Hay cientos de vecinos con certificado de inundado, andan con ese papelito de oficina en oficina, algunos buscan casa, otros piden materiales, otros vuelven a pedir trabajo.

La lluvia del siglo dejó a flote todas las miserias. Las materiales están a la vista, basta caminar un poco para verlas; deficiencias en el desarrollo urbano, falta de drenajes, y la pobreza que siempre está a la intemperie de todo: si hace frío tiene frío, si llueve se moja, si hay barro se embarra más que nadie. Las otras miserias, las humanas: hubo remarque de precios, dos pesos una botellita de agua mineral en el medio del quilombo, tipos que aprovecharon la volada, tipos que se montaron al aparato asistencialista para sacar chapa de solidarios. Palito Ortega cantando yo tengo fe con botas de goma en el Barrio Constitución; buena forma de estrenar su cargo de secretario. “Yo sé que en ésta me la juego, si me sale bien...”, declaró después delante de las cámaras.

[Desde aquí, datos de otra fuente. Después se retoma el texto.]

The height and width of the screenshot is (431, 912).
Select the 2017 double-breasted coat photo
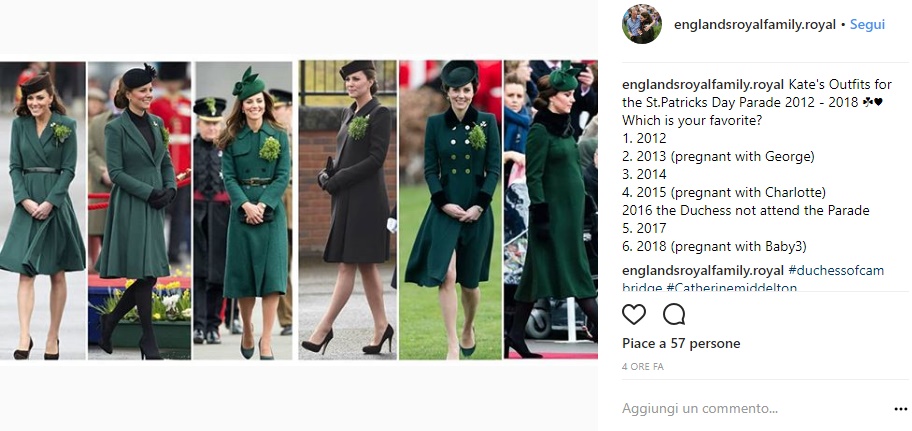click(x=450, y=210)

La lluvia del siglo dejo un vasto material periodístico. Miles de fotografias que recorrerán todavía algún trecho en las páginas de diarios, cientos de grabaciones que servirán para documentar la historia, la oficial y las otras, las pequeñas historias de la gente, las pequeñas/inmensas detonaciones del agua que pervivirán en la memoria íntima, en el relato familiar.

La lluvia del siglo dejó sus huellas impregnadas en el alma. “Hasta acá me llegó”, dice el vecino señalando una marca negra por encima de la cama.

Hay sumergidos y emergentes. Gran parte de nuestro cuerpo social tiene todavía el agua hasta el cuello, los zapatos a la deriva buscando tierra firme. De este vasto río que nos arrastra emerge el presente nuestro. El presente como una tablita de donde podemos agarrarnos y nadar hasta la orilla. El presente es esta tabla donde todos estamos parados, su equilibrio no es eterno, de nosotros depende, como siempre, el naufragio o la salida.

Cuidado señores capitanes, no hagan olas, no inclinen mucho el barco que hay gente que se cae.